Integrating Mobile, Biometrics, and Blockchain Technology

While almost half of the world’s population lacks basic financial services, a sizable portion owns a mobile phone. Humaniq’s specialty – which distinguishes it from simply being yet another mobile wallet app – is its innovative combination of mobile technology, biometrics, and blockchain technology. To access Humaniq’s app, all that will be required of a user is a mobile phone with a camera.

The use of biometric identification offers a twofold advantage. On the one hand, it simplifies the user experience, so that even a novice can use the service. One the other, biometrics provide a sophisticated layer of security through facial recognition algorithms and neural networks that can verify user identity upon each login. This concept, known as proof of face, is based on a series of photos, video recordings of facial gestures, and the user’s speech. “Biometric, because from the UI and UX we want to make sure it is possible for anyone to use it,” says Guarda. “Especially in India, there is a study showing approximately 1 billion people who do not exist in terms of documentation; so we want to make sure through biometrics that we can integrate people in the digital economy.”

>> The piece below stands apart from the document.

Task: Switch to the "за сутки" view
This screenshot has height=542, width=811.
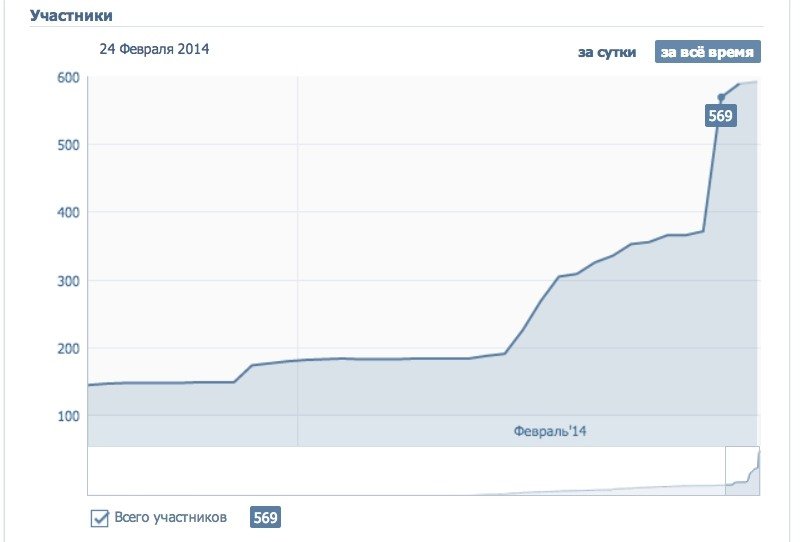Action: (606, 52)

Priority on Building a Solid Community

Established in July 2016, Humaniq has moved swiftly to build a sustainable business model as well as a technology model that supports expansion of its platform and ecosystem. In April, the startup achieved a major milestone with the initial coin offering (ICO) of its HMQ token. The sale attracted 12,000 investors and netted close to USD$5.2 million. “With this, we are now building the beta version of our app,” says Guarda. “We did our first pilot project in India. With these pilot projects, we are testing the technology, and as we get a much bigger capacity to understand [users’] needs, we are going to scale these and take things to the next level.”

Users of the Humaniq app will hold HMQ tokens as the chief value denomination within the community. These tokens will be exchangeable into bitcoins, and then into dollars, euros, or other standard currencies. Two crypto-exchanges already accept HMQ tokens. As the community grows and becomes more sustainable, it is expected that it will become much easier to exchange tokens than to go through currencies and traditional exchanges. Community is an integral part of Humaniq’s mission. “The challenge of building a solid community is essential, because if we don’t build a solid community, it won’t scale,” says Guarda.

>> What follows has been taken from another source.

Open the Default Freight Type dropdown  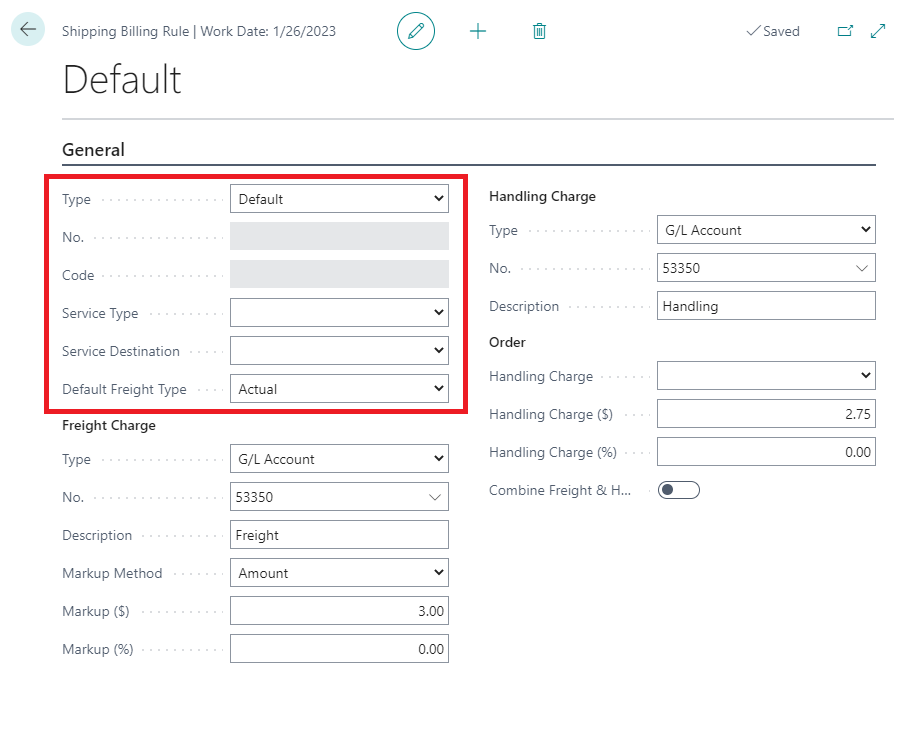[x=339, y=389]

In July, Humaniq plans to make its service available via pilot projects in Africa, Asia, and South America. Ultimately, the service will be available to anyone anywhere, facilitating an exchange between the developed world and developing countries; so that, for example, someone working in Germany will be able to send money back to her family in Africa. Guarda says, “We want to make sure that Humaniq is not merely an app, but a social-good ecosystem for humanity.”